Clock Drift in Multimedia Recordings
Introduction
Clock drift, put simply, is a property of a clock by which it runs too fast or too slow, compared to some reference time, which currently is the Coordinated Universal Time (UTC). As an example, you might have experienced that you need to re-adjust your alarm clock or wrist watch every once in a while, because it falls behind and you’re always late, or it wakes you too early, stealing you important minutes of sleep. Because no clock in the world runs at the ideal speed, all of them have inherent clock drift, even your expensive Rolex. If you really wanted a precise clock, you could try to get an atomic clock like the NIST-F2, which stays precise to the second for at least 300 million years. Much more detailed information on this topic can be found in a great paper called The Science of Timekeeping by David W. Allan et al.

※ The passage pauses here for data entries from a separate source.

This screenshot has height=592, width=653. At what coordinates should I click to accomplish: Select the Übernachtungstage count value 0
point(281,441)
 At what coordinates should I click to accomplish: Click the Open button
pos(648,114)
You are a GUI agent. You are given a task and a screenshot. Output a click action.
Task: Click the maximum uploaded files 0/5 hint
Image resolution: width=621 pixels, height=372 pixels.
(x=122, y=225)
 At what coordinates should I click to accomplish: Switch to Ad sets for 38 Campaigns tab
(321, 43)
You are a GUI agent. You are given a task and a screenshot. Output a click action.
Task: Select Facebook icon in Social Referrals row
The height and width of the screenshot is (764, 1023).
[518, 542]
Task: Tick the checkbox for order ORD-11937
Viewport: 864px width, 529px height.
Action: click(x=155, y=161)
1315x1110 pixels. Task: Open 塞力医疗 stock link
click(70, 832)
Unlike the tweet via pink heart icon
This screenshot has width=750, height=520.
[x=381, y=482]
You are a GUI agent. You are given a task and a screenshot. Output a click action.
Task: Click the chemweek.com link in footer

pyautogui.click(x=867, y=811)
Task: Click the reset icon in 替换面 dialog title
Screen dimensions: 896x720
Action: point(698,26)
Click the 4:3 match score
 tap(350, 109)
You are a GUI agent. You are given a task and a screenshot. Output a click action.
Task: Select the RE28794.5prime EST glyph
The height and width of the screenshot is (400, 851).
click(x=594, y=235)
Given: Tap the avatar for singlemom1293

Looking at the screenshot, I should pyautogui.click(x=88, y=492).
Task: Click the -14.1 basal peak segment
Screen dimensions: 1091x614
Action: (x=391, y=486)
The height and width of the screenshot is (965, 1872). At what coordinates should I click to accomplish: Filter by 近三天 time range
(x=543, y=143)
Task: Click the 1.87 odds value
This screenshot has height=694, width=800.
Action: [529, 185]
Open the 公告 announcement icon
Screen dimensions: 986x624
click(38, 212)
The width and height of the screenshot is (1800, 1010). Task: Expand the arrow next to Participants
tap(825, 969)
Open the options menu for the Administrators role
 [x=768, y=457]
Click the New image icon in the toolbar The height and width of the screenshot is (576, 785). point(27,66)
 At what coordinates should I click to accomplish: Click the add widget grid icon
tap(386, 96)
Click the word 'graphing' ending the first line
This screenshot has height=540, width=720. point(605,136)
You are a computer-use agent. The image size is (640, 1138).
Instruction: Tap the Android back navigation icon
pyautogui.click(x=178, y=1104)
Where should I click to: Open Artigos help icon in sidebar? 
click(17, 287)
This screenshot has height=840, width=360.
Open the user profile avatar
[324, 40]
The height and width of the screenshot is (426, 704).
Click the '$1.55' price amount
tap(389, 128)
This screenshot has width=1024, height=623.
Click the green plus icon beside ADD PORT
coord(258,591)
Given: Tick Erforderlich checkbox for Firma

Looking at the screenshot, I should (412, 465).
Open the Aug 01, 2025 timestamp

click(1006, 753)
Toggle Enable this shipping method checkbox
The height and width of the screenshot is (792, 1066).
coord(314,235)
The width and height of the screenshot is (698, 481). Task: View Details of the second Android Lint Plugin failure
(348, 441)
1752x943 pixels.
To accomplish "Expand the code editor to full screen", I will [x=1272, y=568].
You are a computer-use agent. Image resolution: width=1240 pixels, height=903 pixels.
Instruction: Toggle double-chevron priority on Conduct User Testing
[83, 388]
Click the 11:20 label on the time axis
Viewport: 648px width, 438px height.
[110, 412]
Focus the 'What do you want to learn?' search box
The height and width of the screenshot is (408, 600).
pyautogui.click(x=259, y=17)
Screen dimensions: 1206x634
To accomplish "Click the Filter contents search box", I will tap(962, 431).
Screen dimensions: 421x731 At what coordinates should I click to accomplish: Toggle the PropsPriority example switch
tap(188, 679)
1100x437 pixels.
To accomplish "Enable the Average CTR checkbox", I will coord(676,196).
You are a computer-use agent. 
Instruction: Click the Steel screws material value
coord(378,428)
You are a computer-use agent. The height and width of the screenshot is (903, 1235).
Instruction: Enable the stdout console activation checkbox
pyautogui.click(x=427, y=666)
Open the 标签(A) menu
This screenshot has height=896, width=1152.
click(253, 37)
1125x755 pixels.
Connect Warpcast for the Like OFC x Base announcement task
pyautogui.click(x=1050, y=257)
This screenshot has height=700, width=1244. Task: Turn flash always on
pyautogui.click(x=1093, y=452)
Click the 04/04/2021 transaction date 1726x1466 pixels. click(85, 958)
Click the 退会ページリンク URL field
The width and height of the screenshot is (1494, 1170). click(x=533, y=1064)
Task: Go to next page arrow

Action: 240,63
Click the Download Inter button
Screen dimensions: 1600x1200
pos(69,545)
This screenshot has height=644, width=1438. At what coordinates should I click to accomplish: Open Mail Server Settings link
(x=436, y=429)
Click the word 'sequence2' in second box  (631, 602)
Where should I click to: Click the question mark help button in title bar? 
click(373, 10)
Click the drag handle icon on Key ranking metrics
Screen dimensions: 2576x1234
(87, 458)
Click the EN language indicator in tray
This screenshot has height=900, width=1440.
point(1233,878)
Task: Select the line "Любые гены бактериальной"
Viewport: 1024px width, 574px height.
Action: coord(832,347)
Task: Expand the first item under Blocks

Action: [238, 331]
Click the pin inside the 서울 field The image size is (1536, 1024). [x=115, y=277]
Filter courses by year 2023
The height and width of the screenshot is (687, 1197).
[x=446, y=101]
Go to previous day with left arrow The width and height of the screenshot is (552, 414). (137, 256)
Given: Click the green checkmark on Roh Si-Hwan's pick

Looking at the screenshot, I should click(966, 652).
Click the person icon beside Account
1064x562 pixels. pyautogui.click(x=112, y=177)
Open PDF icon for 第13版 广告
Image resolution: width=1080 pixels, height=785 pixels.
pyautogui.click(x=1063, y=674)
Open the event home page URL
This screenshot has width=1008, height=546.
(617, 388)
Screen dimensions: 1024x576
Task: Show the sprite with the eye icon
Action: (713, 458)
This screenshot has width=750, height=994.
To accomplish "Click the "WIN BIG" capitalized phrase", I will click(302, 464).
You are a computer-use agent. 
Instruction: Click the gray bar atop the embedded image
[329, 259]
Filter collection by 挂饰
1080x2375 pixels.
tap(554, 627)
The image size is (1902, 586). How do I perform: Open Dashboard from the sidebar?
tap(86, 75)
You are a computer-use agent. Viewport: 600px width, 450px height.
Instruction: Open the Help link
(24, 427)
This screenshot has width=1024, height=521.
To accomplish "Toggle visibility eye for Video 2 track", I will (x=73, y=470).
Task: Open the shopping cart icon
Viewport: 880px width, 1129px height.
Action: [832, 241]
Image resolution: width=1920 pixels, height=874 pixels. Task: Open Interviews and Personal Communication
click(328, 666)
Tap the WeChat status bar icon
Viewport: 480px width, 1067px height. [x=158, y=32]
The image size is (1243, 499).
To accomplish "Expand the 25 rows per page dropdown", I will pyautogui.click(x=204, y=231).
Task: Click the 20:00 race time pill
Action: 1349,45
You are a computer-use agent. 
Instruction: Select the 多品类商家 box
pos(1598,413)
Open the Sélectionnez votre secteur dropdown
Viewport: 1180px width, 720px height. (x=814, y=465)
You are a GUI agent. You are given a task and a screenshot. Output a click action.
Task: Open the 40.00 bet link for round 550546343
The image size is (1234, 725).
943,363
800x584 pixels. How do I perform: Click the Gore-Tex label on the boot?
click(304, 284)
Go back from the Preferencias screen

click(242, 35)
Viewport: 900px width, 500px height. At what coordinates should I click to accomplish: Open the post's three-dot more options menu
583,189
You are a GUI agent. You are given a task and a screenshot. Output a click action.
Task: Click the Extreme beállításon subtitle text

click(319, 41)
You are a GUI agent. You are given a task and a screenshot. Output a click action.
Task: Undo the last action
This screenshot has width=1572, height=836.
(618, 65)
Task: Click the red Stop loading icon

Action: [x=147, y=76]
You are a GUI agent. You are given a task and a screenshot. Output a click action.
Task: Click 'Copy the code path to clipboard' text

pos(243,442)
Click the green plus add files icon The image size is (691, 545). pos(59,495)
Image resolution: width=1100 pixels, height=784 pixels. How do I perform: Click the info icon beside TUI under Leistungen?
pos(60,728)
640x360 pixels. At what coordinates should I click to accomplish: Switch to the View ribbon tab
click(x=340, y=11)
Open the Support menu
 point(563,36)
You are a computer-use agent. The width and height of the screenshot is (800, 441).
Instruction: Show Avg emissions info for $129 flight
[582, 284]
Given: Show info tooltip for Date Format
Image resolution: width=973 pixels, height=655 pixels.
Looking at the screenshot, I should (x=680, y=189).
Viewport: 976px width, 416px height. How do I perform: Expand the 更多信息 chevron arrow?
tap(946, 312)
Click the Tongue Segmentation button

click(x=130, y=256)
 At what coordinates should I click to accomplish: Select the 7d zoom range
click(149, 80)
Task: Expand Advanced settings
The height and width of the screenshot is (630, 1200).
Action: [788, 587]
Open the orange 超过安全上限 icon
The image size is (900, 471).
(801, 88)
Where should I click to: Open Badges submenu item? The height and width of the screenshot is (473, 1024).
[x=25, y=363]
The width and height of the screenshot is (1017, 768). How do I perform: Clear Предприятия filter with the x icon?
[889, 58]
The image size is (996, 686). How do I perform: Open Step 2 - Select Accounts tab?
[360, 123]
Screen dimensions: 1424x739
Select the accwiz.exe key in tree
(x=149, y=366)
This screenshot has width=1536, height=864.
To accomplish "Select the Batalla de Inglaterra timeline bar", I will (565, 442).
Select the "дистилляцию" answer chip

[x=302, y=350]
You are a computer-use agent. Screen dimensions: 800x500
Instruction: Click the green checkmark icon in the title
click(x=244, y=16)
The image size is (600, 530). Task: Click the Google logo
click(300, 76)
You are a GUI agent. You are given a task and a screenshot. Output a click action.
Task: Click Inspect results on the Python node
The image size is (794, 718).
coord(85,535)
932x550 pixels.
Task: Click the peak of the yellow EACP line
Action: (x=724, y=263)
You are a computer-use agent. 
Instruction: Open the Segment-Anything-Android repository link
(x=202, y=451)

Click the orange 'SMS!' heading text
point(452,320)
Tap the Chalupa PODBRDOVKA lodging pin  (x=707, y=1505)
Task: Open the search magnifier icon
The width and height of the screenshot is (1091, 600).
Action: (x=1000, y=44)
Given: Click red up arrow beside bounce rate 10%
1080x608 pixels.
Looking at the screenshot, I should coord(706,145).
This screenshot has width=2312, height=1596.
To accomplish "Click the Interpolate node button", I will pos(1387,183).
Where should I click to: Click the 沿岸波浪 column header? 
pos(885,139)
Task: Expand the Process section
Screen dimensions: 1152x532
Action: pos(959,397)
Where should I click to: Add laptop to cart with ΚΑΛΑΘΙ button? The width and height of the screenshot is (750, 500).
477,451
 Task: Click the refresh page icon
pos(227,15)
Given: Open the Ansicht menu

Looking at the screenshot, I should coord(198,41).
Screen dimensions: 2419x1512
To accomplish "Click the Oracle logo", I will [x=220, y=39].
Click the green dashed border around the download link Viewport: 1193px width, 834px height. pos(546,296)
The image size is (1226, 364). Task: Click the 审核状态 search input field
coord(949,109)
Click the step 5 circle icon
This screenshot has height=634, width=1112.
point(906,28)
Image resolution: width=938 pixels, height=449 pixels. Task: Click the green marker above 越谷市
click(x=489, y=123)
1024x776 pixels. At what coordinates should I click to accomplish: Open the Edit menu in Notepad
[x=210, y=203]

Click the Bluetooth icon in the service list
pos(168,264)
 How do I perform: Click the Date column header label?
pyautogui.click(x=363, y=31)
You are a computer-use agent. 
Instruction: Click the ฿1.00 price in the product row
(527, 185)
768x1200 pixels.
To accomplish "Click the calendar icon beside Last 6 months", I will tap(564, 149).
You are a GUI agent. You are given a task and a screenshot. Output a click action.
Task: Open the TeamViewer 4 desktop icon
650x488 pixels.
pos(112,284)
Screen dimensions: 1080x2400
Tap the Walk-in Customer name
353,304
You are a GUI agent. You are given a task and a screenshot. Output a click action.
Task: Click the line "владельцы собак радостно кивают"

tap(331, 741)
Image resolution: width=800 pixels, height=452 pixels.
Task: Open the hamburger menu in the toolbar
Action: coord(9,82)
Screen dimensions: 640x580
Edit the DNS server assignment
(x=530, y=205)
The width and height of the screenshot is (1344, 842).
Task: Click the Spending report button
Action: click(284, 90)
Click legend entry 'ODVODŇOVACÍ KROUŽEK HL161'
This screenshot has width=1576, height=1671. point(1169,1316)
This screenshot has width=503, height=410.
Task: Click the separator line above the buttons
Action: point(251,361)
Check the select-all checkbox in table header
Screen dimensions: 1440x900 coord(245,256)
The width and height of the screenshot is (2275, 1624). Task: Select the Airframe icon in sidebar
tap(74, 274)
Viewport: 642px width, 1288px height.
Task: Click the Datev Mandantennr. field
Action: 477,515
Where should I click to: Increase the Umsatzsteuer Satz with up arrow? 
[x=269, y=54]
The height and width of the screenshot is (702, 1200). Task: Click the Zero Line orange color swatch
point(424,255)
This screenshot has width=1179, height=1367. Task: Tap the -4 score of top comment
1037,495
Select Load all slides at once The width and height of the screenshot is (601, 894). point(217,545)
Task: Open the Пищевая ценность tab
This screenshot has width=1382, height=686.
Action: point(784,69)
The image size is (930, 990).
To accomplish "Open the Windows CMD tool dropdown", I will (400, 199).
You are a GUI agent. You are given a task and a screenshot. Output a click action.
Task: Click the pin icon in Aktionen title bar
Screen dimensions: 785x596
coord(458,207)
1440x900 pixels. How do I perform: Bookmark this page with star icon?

Because digital devices are always driven by clocks (mostly in the form of crystal oscillators), which coordinate the circuitry and tell the chips when to execute an action, they are all prone to drift. This not only affects the time that they e.g. display to the user, but influences many other things as well, for example: a computer CPU does not run at exactly the 3 GHz as specified, a cinema does not show a movie at exactly 24 pictures per second as specified, an iPod does not play back music at its nominal 44.1 kHz sampling rate, and your smartphone/camcorder/etc. does not record audio and video at the exact frame and sampling rates as specified in the manual. The reason why you’ve never heard about this effect is because it’s so small, that no human being will ever be able to notice it on its own, but it can still become a problem when working with different devices in parallel. In the multimedia domain, the problem gets apparent when working with parallel audio and/or video recordings from different devices. Professional studio environments avoid it by using specialized and expensive equipment where multiple devices are synchronized to a single central clock or single devices can record multiple tracks, but every amateur audio- or videographer will sooner or later run into the problem.
Examples
Lets take a very simple example: You want to conduct an interview and make a video from it. Since your video camera does not allow you to record good quality audio, you additionally record the interview with a separate audio recorder, with the intention to replace the audio track of the video camera with the superior track from your audio recorder. On your computer, you synchronize both recordings at the start of the interview, but, unfortunately, you notice that they lose synchrony towards the end. Although you recorded both tracks at the same time, on your computer, one is faster than the other. Technically, assuming that both devices recorded audio at a nominally specified sampling rate of 48000 Hz, the following could have happened: The video camera recorded audio at 48010 samples per second, and the audio recorder at 47980 samples per second, which means that the former recorded too many, the latter too few samples. When playing back both recordings on a computer at the ideal sampling rate of 48000 samples per second, the camera recording plays back slower than real-time, and the audio recorder recording plays back faster. This is because the computer assumes 48000 samples to be exactly one second, and playing back 48010 samples thus takes slightly longer than a second. This applies the other way round to the second recording, and no matter what the computer’s playback sampling rate really is, they will never play back at the same speed, because recordings made from two different time bases can never be synchronous on a single time base.
Solutions
There are basically three ways to solve the problem: (1) money, (2) time, and (3) luck. Money means to buy professional equipment, using it correctly, and not having to care about the problem any more. Time means to just record with multiple devices, and tackle the problem in post production by resampling the recordings to a common time base, or hiding the drift by intelligently cutting between clips and synchronizing each excerpt on its own. Resampling works well with audio tracks, whereas resampling the frame rate of a video is usually not a good idea, because it often goes with a noticeable degradation of the picture quality which leaves cutting as the only option. The third way, luck, means to find multiple devices that go well together, which means that their relative drifts to each other are so small, that they don’t get noticeable in a reasonable amount of time, which depends on how long the recordings need to be.
Conclusion
When working with recordings from different sources that need to be synchronized, clock drift is always something that needs to be taken care of. Except for the usage of professional synchronized devices, this includes all cases where events are recorded with multiple cameras, e.g. speeches or concerts, no matter if by a specialized crew or sourced from the crowd (including the internet, e.g. YouTube). Great examples are a full crowd-sourced concert video of Radiohead, with contributions of more than 60 fans, and a music video of DJ Tiesto, entirely made of videos from fans’ mobile phones.
Disclaimer
Please mind that the explanation in this text is simplified and considers clock drift as a constant, which is not entirely true. There are non-linear short-time factors that influence the drift over time, like battery voltage and temperature, and long-time factors like the aging of crystal oscillators. They usually contribute only a small but measurable part to the overall drift factor, while the large constant part results from production tolerances in crystal manufacturing.